Bäderkonzept Osnabrück Freiluft- und Soleangebot Gesundheitsbad Schinkelbad
Osnabrück - Schöner, besser, größer
27. Oktober 2009 | 10:12Osnabrück. Die Stadtwerke Osnabrück nehmen den letzten fehlenden Schritt zur Neuausrichtung des Schinkelbads in Angriff. Das 33 Jahre alte Gartenhallenbad wird zu einem voll ausgestatteten Gesundheitsbad weiterentwickelt. Am heutigen Nachmittag fiel der offizielle Startschuss für die Erweiterung des Schinkelbads.
Osnabrück. Die Stadtwerke Osnabrück nehmen den letzten fehlenden Schritt zur Neuausrichtung des Schinkelbads in Angriff. Das 33 Jahre alte Gartenhallenbad wird zu einem voll ausgestatteten Gesundheitsbad weiterentwickelt. Am heutigen Nachmittag fiel der offizielle Startschuss für die Erweiterung des Schinkelbads.

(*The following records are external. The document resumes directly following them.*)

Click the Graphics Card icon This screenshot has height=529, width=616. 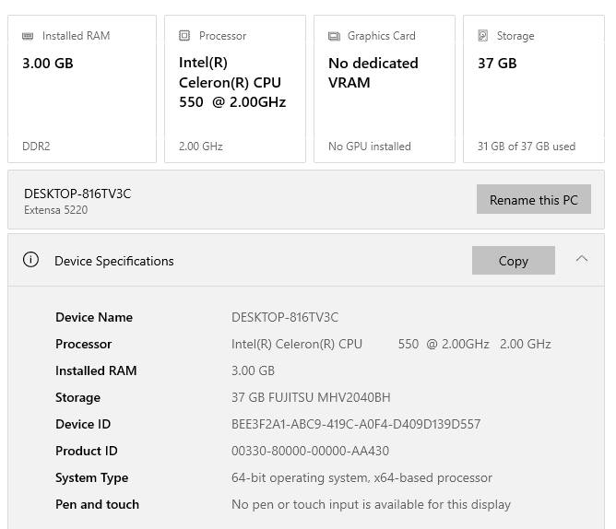click(334, 36)
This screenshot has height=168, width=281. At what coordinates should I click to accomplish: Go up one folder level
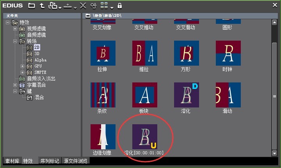[41, 5]

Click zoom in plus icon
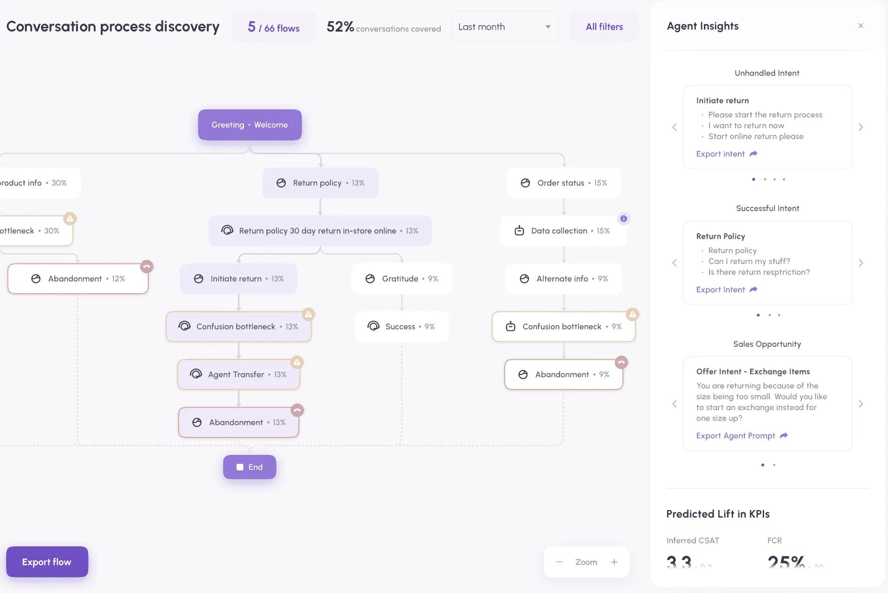tap(614, 562)
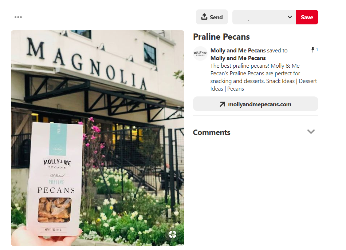Click the board dropdown chevron arrow
346x250 pixels.
point(290,17)
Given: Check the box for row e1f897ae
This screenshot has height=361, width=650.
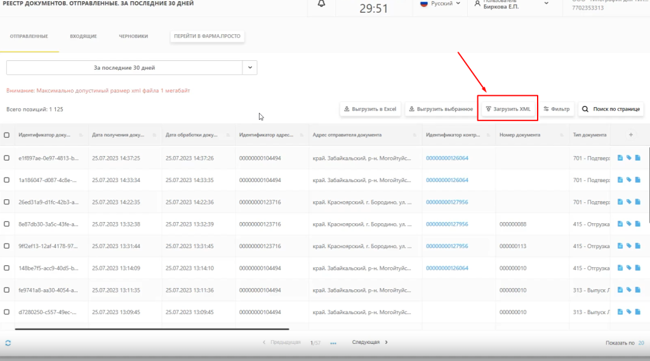Looking at the screenshot, I should coord(7,158).
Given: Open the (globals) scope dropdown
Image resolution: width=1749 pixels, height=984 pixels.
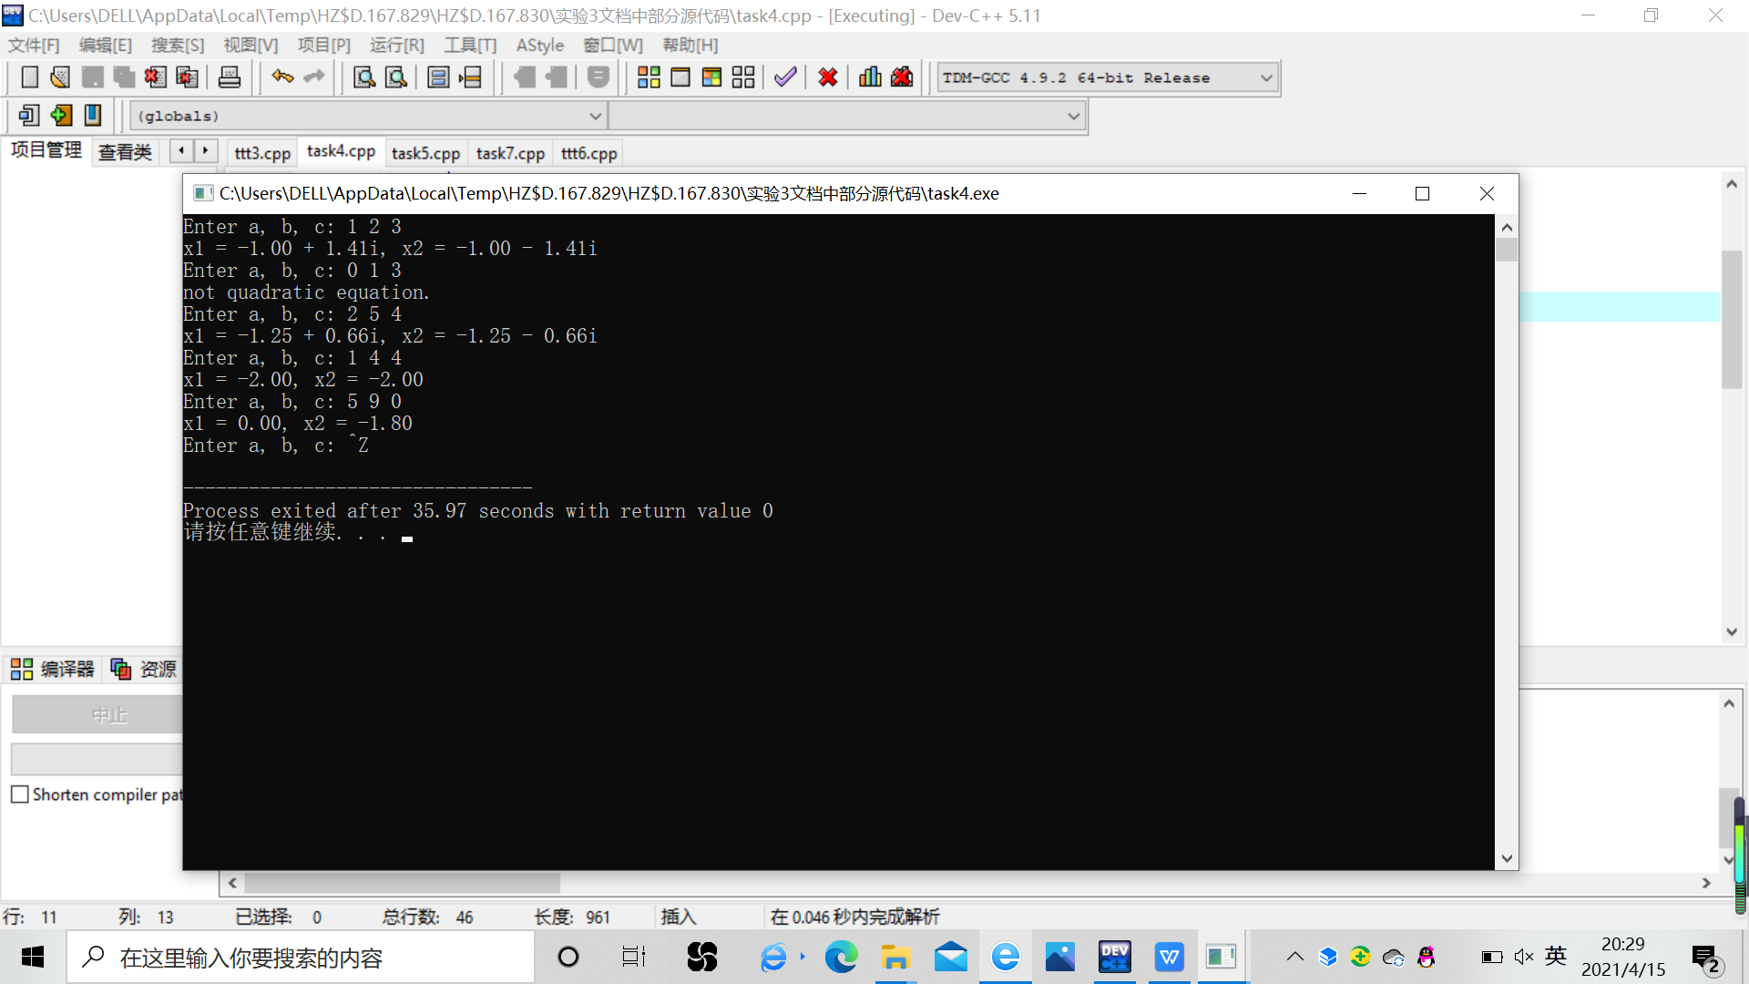Looking at the screenshot, I should pyautogui.click(x=595, y=117).
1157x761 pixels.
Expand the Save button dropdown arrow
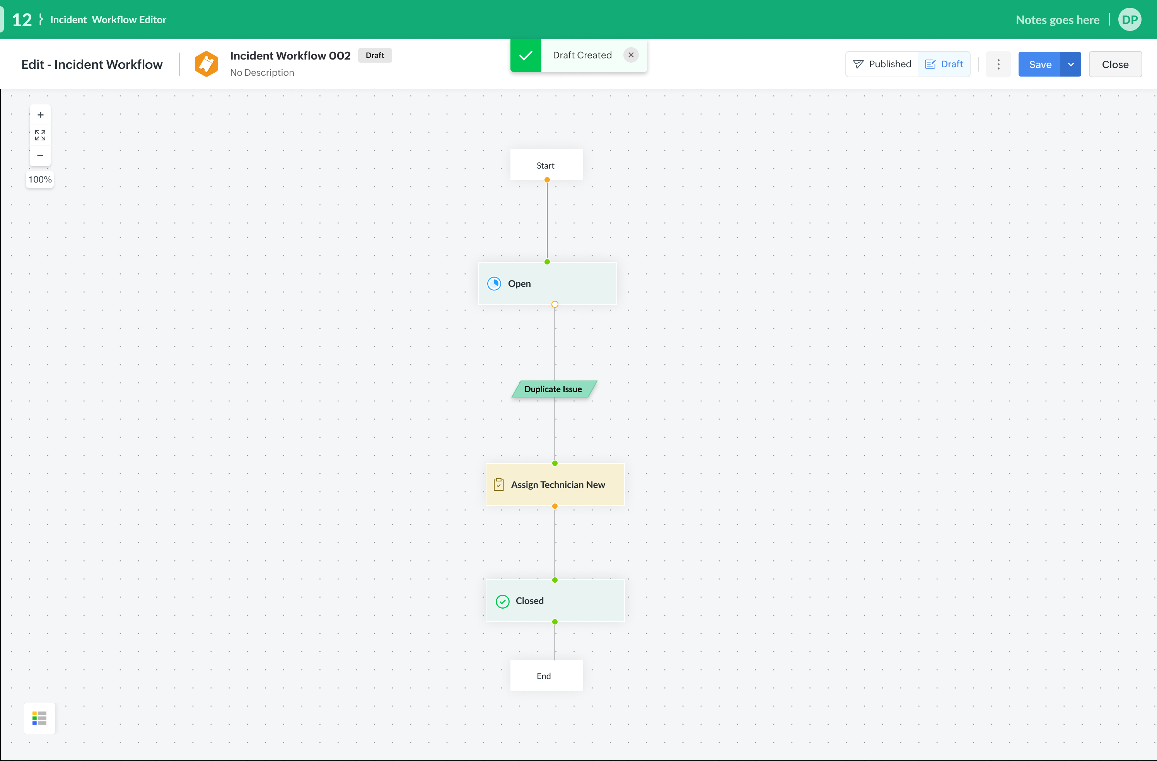click(x=1070, y=64)
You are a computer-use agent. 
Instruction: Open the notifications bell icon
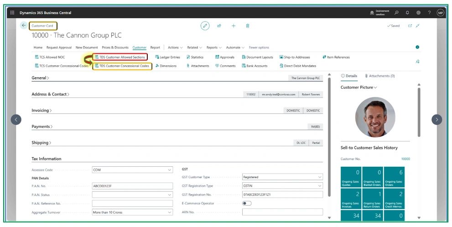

„Mit dieser Erweiterung wird das vom Rat der Stadt beschlossene Bäderkonzept vollendet“, sagte Oberbürgermeis-ter Boris Pistorius, zugleich Aufsichtsratsvorsitzender der Stadtwerke, beim ersten Spatenstich für die Baumaßnahme. „Mit dem Nettebad als Freizeitbad, dem Moskaubad als traditionsreiches Familienbad sowie dem Schinkelbad als Gesundheitsbad haben wir die drei Bäderstandorte sehr gut positioniert, jede Zielgruppe profitiert von einem attraktiven Angebot“, erläuterte Pistorius die Hintergründe des Konzeptes.
Die Neupositionierung des Schinkelbads als Gesundheitsbad erfolgte in mehreren Schritten. „Bereits vor fünf Jahren hatten wir das Obergeschoß zu einem Gesundheitszentrum ausgebaut, als Ergänzung zu unserem vorhandenen Angebot mit dem Warmwasserbecken“, sagte Roland Kettler, Leiter Bäder bei den Stadtwerken Osnabrück.

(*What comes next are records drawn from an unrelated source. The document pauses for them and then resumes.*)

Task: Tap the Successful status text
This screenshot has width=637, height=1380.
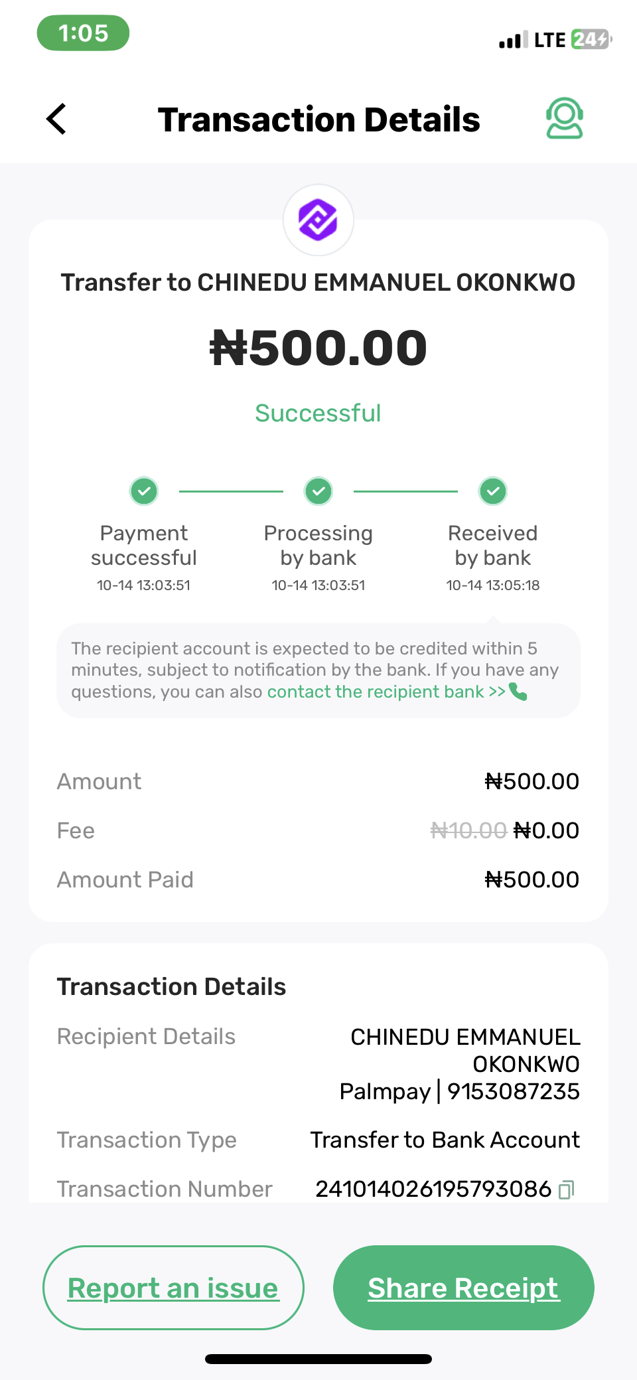Action: point(319,414)
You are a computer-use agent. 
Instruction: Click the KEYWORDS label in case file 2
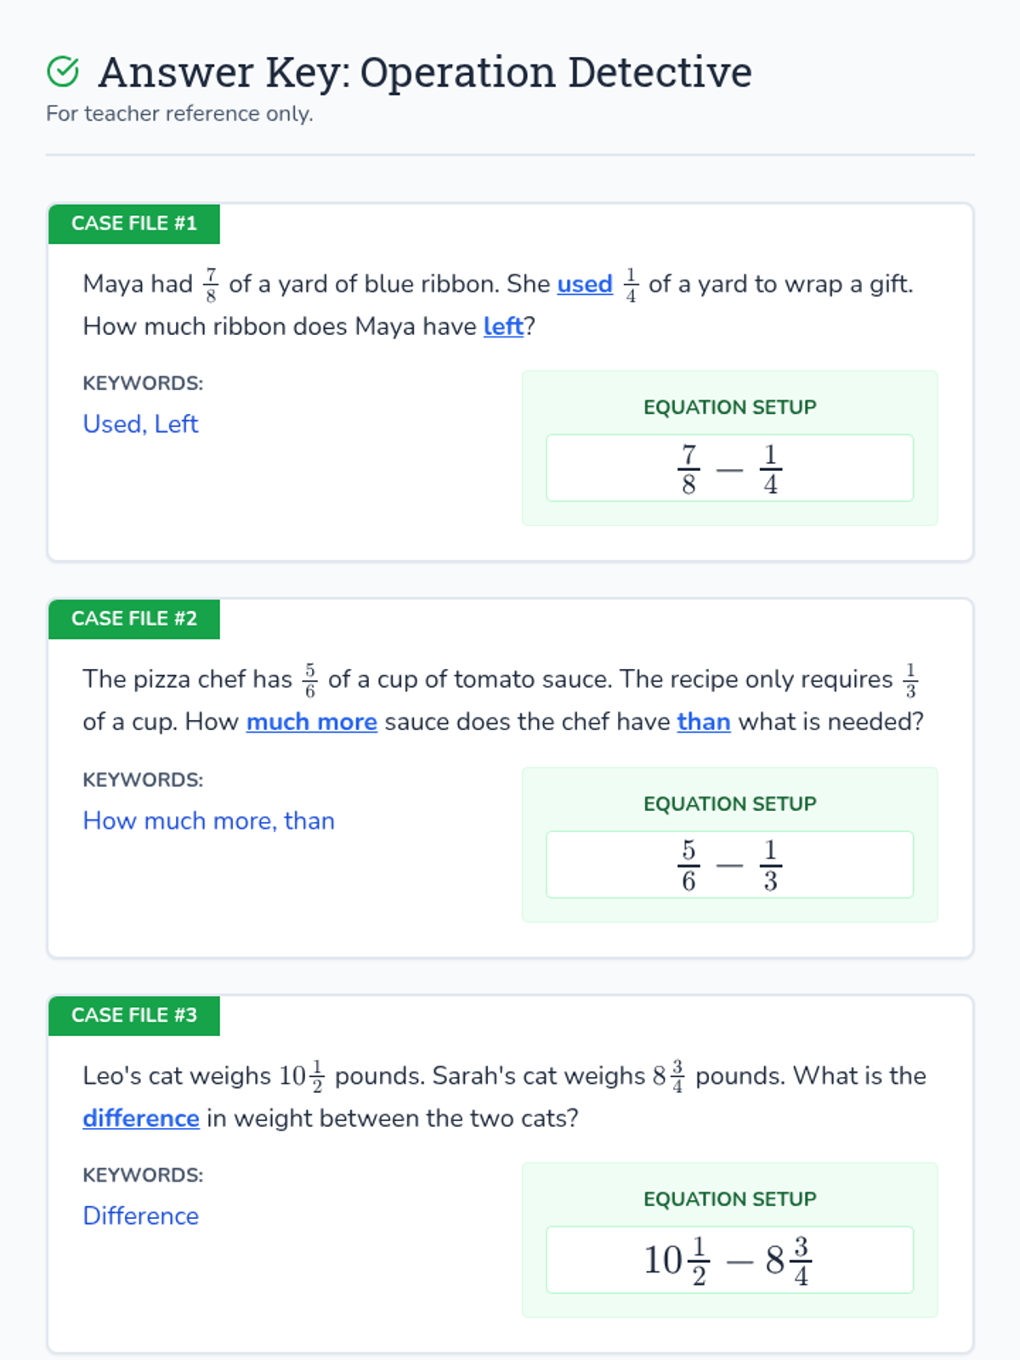[143, 779]
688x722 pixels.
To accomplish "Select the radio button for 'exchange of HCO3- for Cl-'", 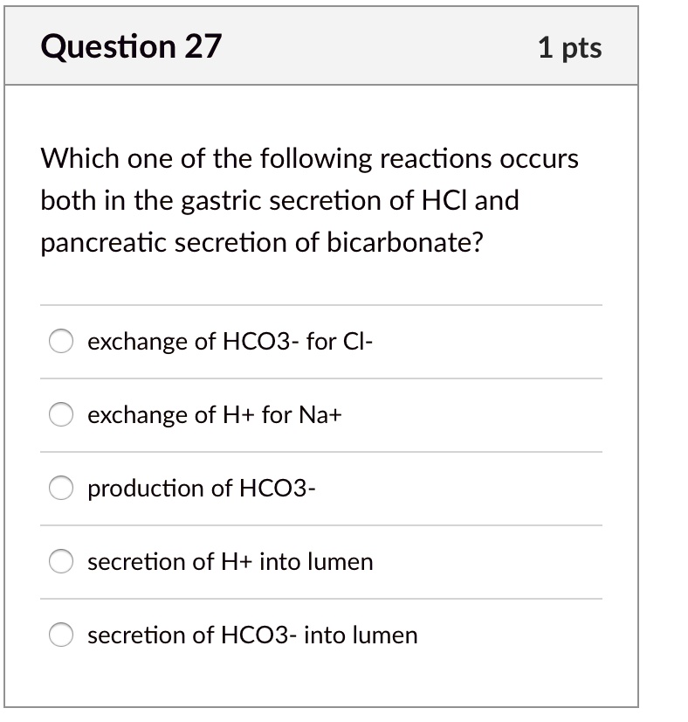I will pos(60,342).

Mit der Erweiterung kommen die Stadtwerke den gestiegenen Bedürfnissen insbesondere der Zielgruppe der Senioren nach. Den Kern des Anbaus bildet das neue Solebecken mit einem verschiebbaren Cabriodach. „Damit schaffen wir ein kombiniertes Freiluft- und Soleangebot, das es in dieser Form in der Region kein weiteres Mal gibt“, betonte Kettler.
Neben dem neuen Solebecken mit großem Sonnendeck entstehen im Erweiterungsbau weitere Angebote wie Sprudelliegen und Massagedüsen, ein Hot-Whirlpool und ein Dampfbad. Das Warmwasserbecken wird in den Anbau verlegt, um an der bisherigen Stelle mehr Platz für weitere Umkleidemöglichkeiten zu schaffen. „Diese Umkleide- und Duschräume sollen höchsten Ansprüchen genügen und werden senioren- und behindertengerecht eingerichtet“, erläuterte Kettler.
Ein neues attraktives Gesundheitsangebot benötigt natürlich einen passenden, einprägenden Namen. „Aus diesem Grund starten wir einen Namenswettbewerb für das neue Solebad und rufen alle Badegäste auf, uns ihre Vorschläge und Ideen einzureichen“, so der Bäderchef abschließend. (PA)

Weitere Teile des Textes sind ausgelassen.